Don’t offer unwelcomed opinions.   Let your prospect open up the door about the current way they do business.  Listen carefully to what is working for them and what isn’t work.  Repeat to the them what you heard.  Acknowledge that you understand their needs and wants before you pitch your solution.  You can do this by saying “I know you are currently getting this, and would you be interested in something that could help you with that and more?”  If you give them your reason for why they should use you before you know anything about their current situation you will come off pushy and ignorant.  How can you help them when you don’t even know about their business or problems?

Do not use slang or negativity.  Using words that are slang or negative come off as impolite and abrasive in business.  I did business with an acquaintance once and he used the word “dumb” to describe something I did that he did not agree with.  He found this to be a perfectly acceptable way to converse with me to get his opinion across.  I’m not sure if that is the way he always spoke to his business acquaintances or if he just felt comfortable with me.  Instead of me taking him serious, I ended the business relationship.  Why would I want to work with someone that would use a word as simple and negative as dumb when discussing business matters?   When you are doing business with friends or casual acquaintances speak to them just as you would any business partner.  Using slang or negativity will only leave you looking unprofessional and potentially insult the other person.

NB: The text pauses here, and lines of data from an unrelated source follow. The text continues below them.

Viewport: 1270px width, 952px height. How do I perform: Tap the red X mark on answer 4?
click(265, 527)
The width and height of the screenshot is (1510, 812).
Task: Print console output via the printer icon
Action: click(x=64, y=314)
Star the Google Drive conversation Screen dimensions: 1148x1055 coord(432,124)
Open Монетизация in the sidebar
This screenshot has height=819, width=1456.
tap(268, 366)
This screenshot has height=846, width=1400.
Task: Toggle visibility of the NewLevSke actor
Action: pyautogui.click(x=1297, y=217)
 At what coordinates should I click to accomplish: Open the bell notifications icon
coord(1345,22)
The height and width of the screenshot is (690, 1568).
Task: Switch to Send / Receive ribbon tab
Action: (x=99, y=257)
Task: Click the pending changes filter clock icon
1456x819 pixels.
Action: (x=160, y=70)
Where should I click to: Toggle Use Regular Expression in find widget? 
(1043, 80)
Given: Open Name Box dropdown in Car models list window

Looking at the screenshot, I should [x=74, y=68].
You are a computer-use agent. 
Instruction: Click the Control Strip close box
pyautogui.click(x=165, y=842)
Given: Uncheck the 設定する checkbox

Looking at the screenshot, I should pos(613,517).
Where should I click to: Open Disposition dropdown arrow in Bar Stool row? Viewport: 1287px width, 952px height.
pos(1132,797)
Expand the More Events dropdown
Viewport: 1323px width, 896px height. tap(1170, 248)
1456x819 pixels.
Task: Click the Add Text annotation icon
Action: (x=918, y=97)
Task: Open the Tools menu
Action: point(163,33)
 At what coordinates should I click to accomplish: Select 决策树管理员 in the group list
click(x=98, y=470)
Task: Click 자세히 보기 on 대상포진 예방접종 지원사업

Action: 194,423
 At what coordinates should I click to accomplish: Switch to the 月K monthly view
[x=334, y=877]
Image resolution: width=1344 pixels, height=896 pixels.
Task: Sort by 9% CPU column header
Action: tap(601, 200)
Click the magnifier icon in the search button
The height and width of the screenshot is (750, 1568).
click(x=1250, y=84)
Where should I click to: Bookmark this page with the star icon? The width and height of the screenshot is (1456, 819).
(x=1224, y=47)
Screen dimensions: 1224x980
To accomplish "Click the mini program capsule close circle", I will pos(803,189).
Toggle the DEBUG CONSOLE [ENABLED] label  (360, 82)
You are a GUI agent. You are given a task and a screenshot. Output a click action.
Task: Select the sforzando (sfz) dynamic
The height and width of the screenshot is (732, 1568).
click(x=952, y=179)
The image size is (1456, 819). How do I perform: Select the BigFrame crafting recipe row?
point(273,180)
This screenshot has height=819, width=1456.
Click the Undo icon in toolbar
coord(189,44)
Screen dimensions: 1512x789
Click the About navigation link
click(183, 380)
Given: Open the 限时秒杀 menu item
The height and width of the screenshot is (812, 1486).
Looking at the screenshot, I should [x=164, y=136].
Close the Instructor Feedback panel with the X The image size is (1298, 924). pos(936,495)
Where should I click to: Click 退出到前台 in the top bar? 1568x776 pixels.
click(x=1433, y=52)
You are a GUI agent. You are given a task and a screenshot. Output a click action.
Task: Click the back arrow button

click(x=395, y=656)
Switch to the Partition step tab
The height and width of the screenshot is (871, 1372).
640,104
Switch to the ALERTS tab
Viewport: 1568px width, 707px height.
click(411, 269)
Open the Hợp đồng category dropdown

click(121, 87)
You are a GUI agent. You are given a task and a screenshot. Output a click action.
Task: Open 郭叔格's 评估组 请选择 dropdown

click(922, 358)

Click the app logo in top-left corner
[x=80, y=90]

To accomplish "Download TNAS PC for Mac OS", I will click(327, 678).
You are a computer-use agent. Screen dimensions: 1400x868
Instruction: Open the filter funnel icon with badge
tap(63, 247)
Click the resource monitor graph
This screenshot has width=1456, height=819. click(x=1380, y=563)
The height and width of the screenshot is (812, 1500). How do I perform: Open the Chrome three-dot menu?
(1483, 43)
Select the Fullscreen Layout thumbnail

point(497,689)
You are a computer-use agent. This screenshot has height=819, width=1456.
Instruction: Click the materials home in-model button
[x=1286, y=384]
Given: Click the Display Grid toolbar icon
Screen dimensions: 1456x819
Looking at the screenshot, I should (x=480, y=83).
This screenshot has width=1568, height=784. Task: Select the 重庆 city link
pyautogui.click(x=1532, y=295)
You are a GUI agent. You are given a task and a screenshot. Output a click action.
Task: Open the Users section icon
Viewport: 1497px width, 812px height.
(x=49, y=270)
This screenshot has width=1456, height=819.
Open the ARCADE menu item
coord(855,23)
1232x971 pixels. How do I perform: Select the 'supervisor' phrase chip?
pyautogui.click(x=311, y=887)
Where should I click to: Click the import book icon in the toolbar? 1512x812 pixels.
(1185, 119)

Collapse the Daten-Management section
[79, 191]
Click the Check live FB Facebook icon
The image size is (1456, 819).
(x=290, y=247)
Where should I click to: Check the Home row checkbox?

Do not assume everyone has your same sense of humor.  It is great to have a playful side when doing business, but be careful when you are in business meetings.  You can keep conversations upbeat and enjoyable but never talk about sensitive issues that could potentially offend someone.  The person may even seem to laugh at your humor but secretly could be very offended and not give you a second chance.  If they choose to take the subject to an inappropriate place try to change the topic quickly so that you are not put in an uncomfortable position.  Maintaining a level of professionalism is important even when you go off path into lighthearted conversations.

Great sales people tend to become very passionate about what they are selling.  It is a wonderful place to be in when you truly believe in what you are pitching, but it is so important to make sure you walk a fine line of giving your prospects solutions for their business as opposed to insulting their business.